Catalanes, dejen de leer La Vanguardia. O cualquiera que sea su periódico favorito. Que lo mismo hagan castellanos, vascos, andaluces, gallegos, canarios... Que cada cual, por un mes, una semana, o un solo día, lea otro periódico, escuche otra radio, mire otra tele que no sea la suya de toda la vida. Les propongo que durante ese breve tiempo tratemos de entender otro punto de vista, el del enemigo o traidor, si así quieren llamarlo, el que piensa y vota a otro partido. Les propongo que se salten su propia línea editorial, su zona de confort. Que miren otro alrededor.
Llevo gran parte de mi vida siendo una turista accidental en cualquiera de los lugares donde he vivido. Lo fui, de niña, en distintas ciudades españolas y, de joven, en Reino Unido y Australia. Lo volví a intentar a los 50. Tras sufrir el clientelismo político e intuir la ansiedad independentista por controlar los medios públicos (TV3 y Catalunya Ràdio), dimití y salí huyendo de Barcelona. Me acogieron en Portugal, un paraíso ibérico con la gente más tranquila, cosmopolita y educada de Europa. No hay periódico, radio o televisión lusa que no haga gala de tener a comentaristas que discrepan rabiosamente de la línea editorial del que les paga. Debe ser herencia británica.
El pensamiento capaz de aceptar dudas, asumir contradicciones y expresarse con valentía, sin miedo al poder o a la corriente ganadora, es el único que me interesa. Por eso, admiro a Isaiah Berlin, escritor judío y liberal, cuando dice que le aburre leer a gente “aliada”. Comparto el interés de este filósofo “por saber lo que falla en las ideas en las que creo”.
En estos tiempos tan partidistas, tan de frase corta, los españoles deberíamos probar a cambiar la fuente habitual de información o, al menos, alternarla con otras.

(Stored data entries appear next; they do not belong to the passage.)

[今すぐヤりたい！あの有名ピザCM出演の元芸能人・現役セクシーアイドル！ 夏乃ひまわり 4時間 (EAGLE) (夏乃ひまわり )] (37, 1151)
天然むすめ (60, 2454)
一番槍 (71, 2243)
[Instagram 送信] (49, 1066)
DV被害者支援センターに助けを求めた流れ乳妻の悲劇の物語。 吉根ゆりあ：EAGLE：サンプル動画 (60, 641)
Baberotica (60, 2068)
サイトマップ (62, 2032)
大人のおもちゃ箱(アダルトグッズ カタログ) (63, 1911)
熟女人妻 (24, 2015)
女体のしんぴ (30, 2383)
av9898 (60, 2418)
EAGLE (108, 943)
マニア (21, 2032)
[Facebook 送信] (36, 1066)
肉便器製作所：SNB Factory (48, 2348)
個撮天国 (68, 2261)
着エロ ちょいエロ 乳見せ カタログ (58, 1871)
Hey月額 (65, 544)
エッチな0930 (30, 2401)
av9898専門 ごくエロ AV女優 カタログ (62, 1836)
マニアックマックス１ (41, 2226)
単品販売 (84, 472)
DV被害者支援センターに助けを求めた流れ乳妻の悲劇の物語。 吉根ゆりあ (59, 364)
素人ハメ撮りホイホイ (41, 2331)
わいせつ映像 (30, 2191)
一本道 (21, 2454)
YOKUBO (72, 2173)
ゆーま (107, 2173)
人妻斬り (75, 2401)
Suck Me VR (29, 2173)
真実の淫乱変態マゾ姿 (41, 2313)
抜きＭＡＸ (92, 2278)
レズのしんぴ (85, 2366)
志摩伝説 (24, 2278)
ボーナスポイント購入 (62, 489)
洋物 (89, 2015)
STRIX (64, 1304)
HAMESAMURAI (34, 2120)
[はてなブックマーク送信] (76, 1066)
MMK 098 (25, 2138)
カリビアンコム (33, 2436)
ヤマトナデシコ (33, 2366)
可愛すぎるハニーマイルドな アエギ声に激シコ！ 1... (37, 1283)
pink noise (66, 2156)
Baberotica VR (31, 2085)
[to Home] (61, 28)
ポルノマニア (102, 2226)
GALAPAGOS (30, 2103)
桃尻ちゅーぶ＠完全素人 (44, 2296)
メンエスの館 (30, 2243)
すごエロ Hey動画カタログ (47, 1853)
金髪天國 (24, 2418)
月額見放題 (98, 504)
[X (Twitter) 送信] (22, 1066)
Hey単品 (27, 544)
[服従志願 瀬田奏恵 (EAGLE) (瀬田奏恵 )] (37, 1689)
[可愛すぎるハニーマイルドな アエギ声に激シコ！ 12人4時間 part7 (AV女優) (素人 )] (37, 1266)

Les hago esta propuesta de diversidad lectora porque, cuando vuelvo a Barcelona, veo que la línea editorial que se asume tiende a pasar por alto las contradicciones y refugiarse en el silencio. Ahora toca “el cuento del procés se ha acabado”. Gobierna ERC en absoluta minoría y con el apoyo del PSC a sus presupuestos. La verdad, cuesta entender que ERC nos traiga la calma; ya reventó sin contemplaciones dos tripartitos, aprobó un referéndum ilegal, se unió al nacionalismo convergente y votó a favor de la independencia. Admiradora que soy del gran articulista Mariano José de Larra, madrileño de cuna y letra, me inclino a hacer mías sus palabras: “El corazón del hombre necesita creer algo, y cree mentiras cuando no encuentra verdades que creer”.
Antes de que lleguen las próximas elecciones es importante que Cataluña entienda lo que piensan fuera de sus fronteras identitarias. Y viceversa. Por eso creo que los catalanes y los ciudadanos del resto de España deberían dejar de comprar, por un tiempo, sus diarios de cabecera, los que siempre han leído en casa. En la mía eran el Correo Catalán (mi madre) y el Abc (mi padre). Así me fui enterando de que España es rica en opiniones. Lean durante unos meses los periódicos de la capital, sean de la línea que sean, y entren en los digitales que ponen en duda la normalización proclamada por el Gobierno. Por el contrario, si son madrileños, háganse con el diario de los Godó o con alguno otro claramente independentista como el Ara. Por ahora, al margen de lo que digan las asombrosas encuestas del CIS de Tezanos, nada está claro. No dejen que les pase como a aquellos socialistas que lloraban por las esquinas de las redes porque Juanma Moreno había arrasado en Andalucía, que no entendían cómo Vallecas había votado a Ayuso. Salgan de sus redes, ábranse a otras, aunque sea solo por espiar.
Yo escojo a mis columnistas por lo que cuentan y cómo lo cuentan, aunque su ideología no coincida con la mía. Aceptar la duda y la opinión independiente, desestimar, por banales, actos de fe que aparecen en algunos editoriales es fundamental para el crecimiento intelectual personal y colectivo. España ha entrado en una vorágine de buenos y malos, ricos y pobres, fachas y rojos, correctos y cancelados, represores y patriotas… Un sinsentido.
Echo de menos aquellos directores fuertes (a veces insoportables), comprometidos con sus medios, que no dejaban que los partidos, los accionistas o los presidentes de Gobierno (menos aún sus asesores) se metieran en la redacción. A esos que contrataban a un articulista por su prosa, por su pensamiento, por su incomodidad. Hoy abunda el comentarista que escribe para su jefe y no para el público. En un mundo donde hasta el galgo tiene su día oficial de celebración, que se instaure, por favor, el Día del Otro.